The Dutch painters had no great patrons- no cathedral triptychs to paint, few huge walls to decorate. But they had thousands of front rooms and parlors that suddenly required paintings. Nothing grand: “Holland’s glorious simplicity” was Contantijn Huygen’s phrase. In fact, it was this simplicity- perceived with the intense curiosity of Vermeer- that becomes the greatest mystery.

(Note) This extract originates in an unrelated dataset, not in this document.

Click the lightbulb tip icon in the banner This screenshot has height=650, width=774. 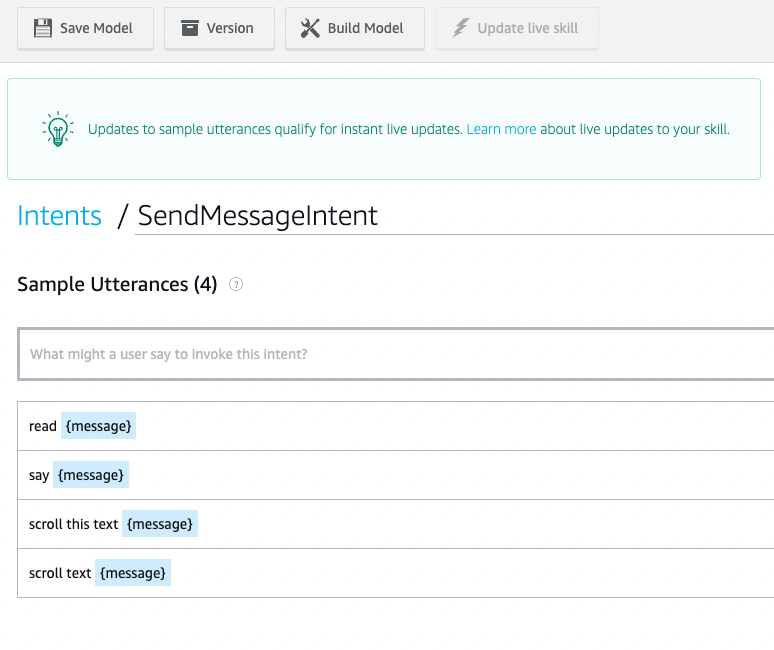coord(56,129)
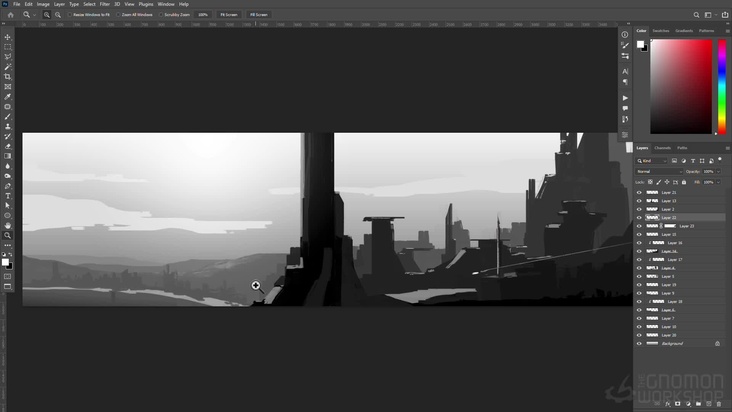Click the 100% zoom button
Screen dimensions: 732x412
pyautogui.click(x=203, y=15)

“…What made such a prolific artistic production possible and, above all, what led the United Provinces to write a fundamental chapter in the history of European art? Among the many factors that could be cited, we should mention first of all the vitality of a pictorial tradition that went back to the beginning of the 15th century, the golden age of the duchy of Burgundy, and – thanks to the wealth of the cities of the Netherlands and the level of professional expertise demanded by the Burgundian court– that was already included by right among the great artistic schools of Europe….Read More: http://www.essentialvermeer.com/dutch-painters/dutch_art/golden_age.html a
Of course, the word “simplicity” does no justice to Rembrandt. He often defied prevailing taste, being impossibly theatrical and exotic: he was altogether too much for the officers of the militia company, who asked him for a group portrait, and too much for the burghers of Amsterdam, who certainly hadn’t expected anything like that one-eyed barbaric chieftain, rebel against the Romans. Yet something in his portraits, the self-portraits, the merest scribble, or in the painstaking beauty of such etchings as “The Hundred Guilder Print”, reveals a sense of human individuality, of what it is to be alive, capable of love and fear and passion. It is this contact with day-to-day life that evokes an abiding interest in Jan de Witt’s Holland.

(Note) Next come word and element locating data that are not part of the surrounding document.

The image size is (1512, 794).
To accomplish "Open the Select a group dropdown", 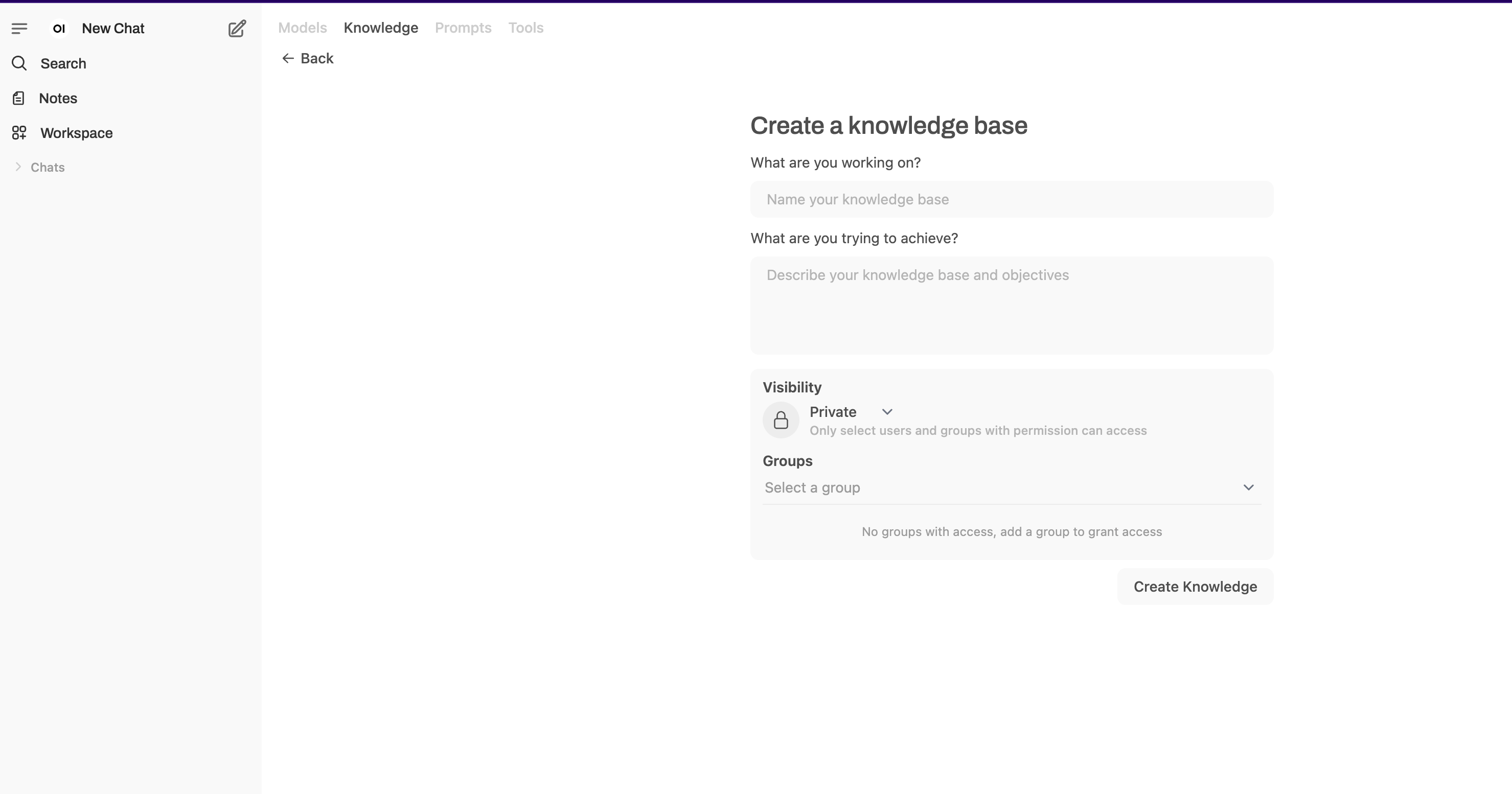I will click(1011, 487).
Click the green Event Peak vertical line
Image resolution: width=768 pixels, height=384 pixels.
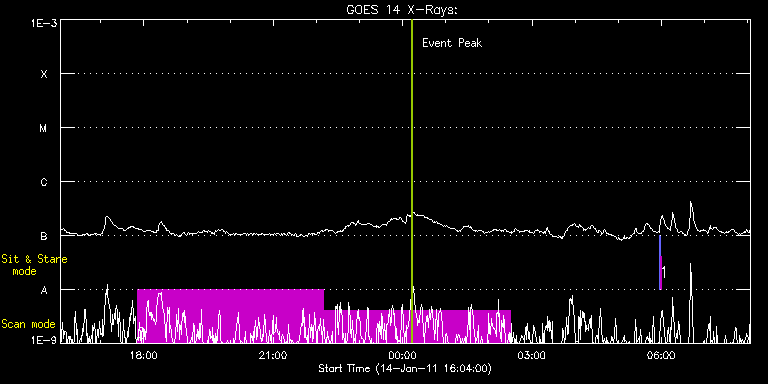412,181
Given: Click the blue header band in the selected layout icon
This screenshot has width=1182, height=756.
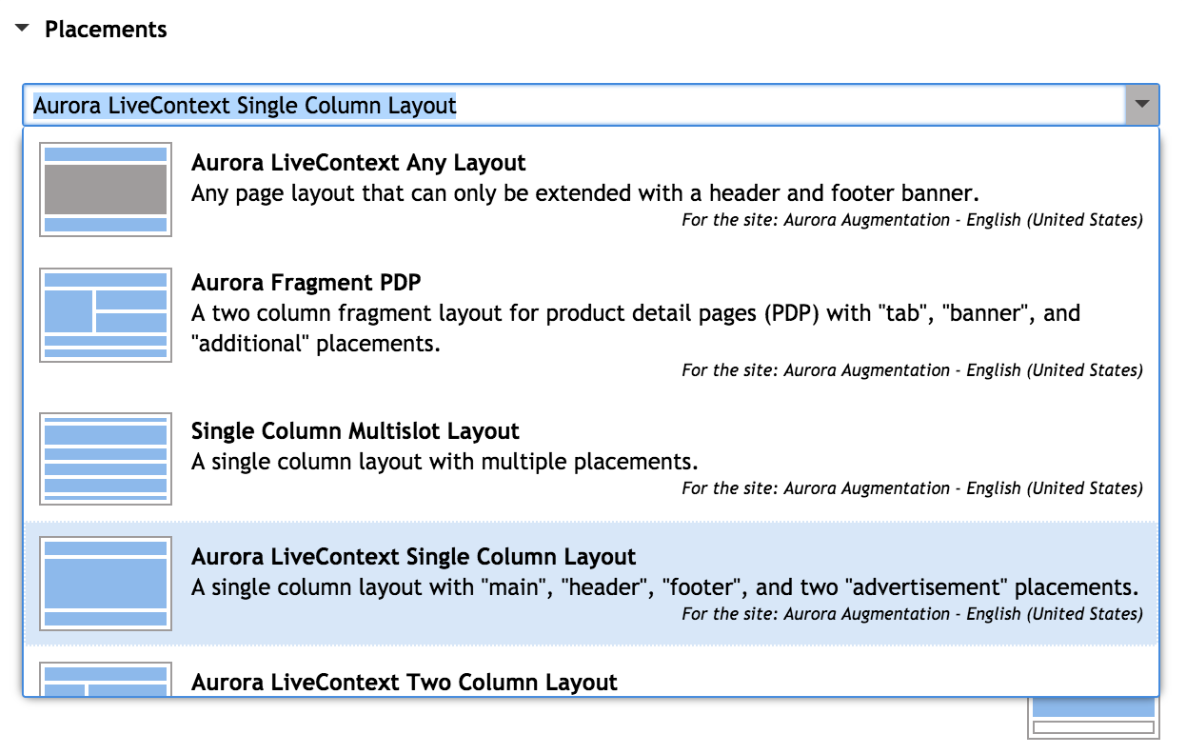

“In the second place, the Netherlands learned to relate to art is a different way from the other European countries. After the connection of art with courts, monasteries, and religious associations had waned, new relations emerged. Increasingly wealthy and numerous – in Amsterdam alone, the population had grown from 60,000 inhabitants in 1600 to 135,000 in 1640 – and in step with the European nobility, the urban upper class had discovered that paintings were a symbol of power, objects to be collected avidly. On the other hand, Holland was the Mecca of trade and consequently paintings could also become merchandise. … Until then, trade had been based mainly on spices, textiles, and tulip bulbs, but it gradually extended to paintings as well, and that is the reason why many Dutch paintings are not very large. The fact that they were easy to handle and were less bulky made it easier to place them on the market. In the last analysis, that also explains the dissemination on an international scale of 17th‐century Dutch works and – unlike, for example, 14‐ and 15th‐century Italian works – their presence in almost every museum collection in the world. They were so successful commercially that, at least until the foundation of municipal museums, there were very few paintings from this period in their homeland.” Read More: http://www.essentialvermeer.com/dutch-painters/dutch_art/golden_age.html a
Some of the greatest Regent paintings are those Frans Hals painted of the patrician men and women who were trustees of such homes. “The Regents of the St. Elisabeth’s Hospital (1641) and “The Regentress of the Old Men’s Home” (1665) are examples; the latter a very monochromatic picture, full of firmness, goodwill, and earnest good manners. To some historians, this quality which the Dutch call “deftige” , a mixture of coolness, haughtiness, and paternalism, was by no means an unmixed blessing. “Deftige” became the ambition of the entire Dutch middle-class of the next two hundred and fifty years, and from this general ambition Netherland society suffered under a kind of suffocating atmosphere that manifested itself as a deliberate snobbery. As time went on, the “regents mentality” bolstered by wealth from the Indies, by investment rather than action- produced something ingrown, constrained, claustrophobic.